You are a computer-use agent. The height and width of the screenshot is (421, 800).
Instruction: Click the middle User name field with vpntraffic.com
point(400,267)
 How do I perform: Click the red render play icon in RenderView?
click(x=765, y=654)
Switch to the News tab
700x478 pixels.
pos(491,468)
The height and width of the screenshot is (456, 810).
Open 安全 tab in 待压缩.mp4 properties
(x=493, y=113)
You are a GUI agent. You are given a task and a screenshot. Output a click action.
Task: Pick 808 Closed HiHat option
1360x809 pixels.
...
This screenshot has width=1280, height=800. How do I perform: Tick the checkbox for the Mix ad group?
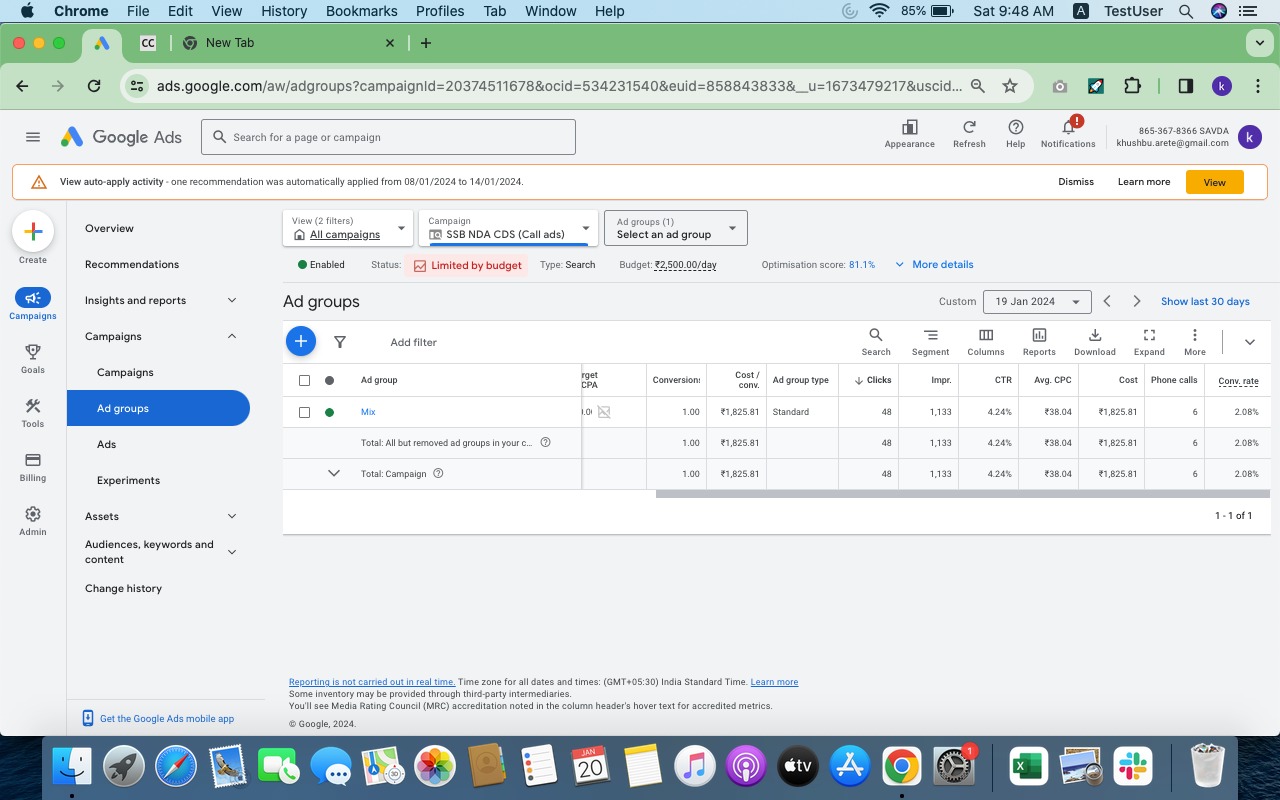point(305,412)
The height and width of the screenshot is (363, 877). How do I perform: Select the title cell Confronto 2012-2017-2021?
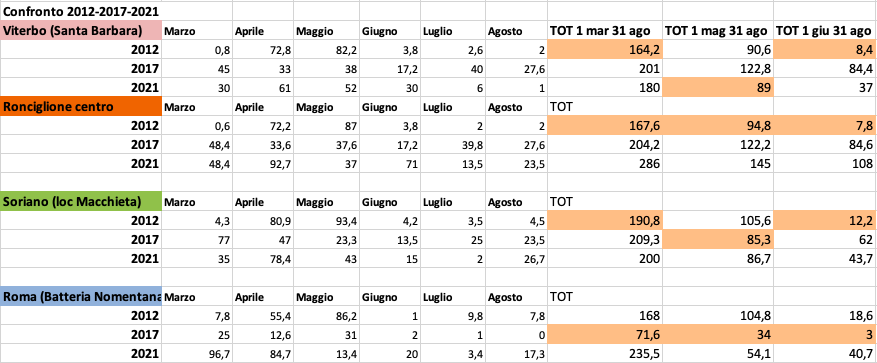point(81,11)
---
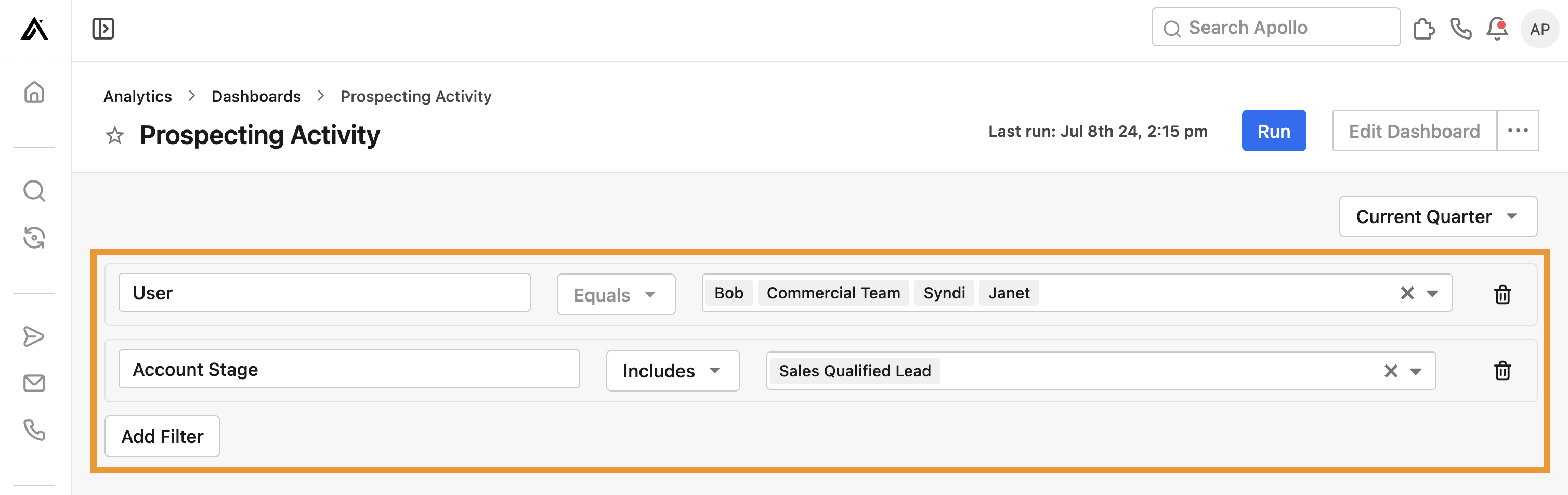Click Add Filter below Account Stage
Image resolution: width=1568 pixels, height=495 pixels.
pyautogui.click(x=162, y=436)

■ What is needed: Working from the material above, retype exactly the lines from the one with "You are a computer-use" through the one with "1360x809 pixels.", both included, and only those lines.

■ Response to this task:
You are a computer-use agent. The height and width of the screenshot is (421, 800).
Instruction: Click the middle User name field with vpntraffic.com
point(400,267)
 How do I perform: Click the red render play icon in RenderView?
click(x=765, y=654)
Switch to the News tab
700x478 pixels.
pos(491,468)
The height and width of the screenshot is (456, 810).
Open 安全 tab in 待压缩.mp4 properties
(x=493, y=113)
You are a GUI agent. You are given a task and a screenshot. Output a click action.
Task: Pick 808 Closed HiHat option
1360x809 pixels.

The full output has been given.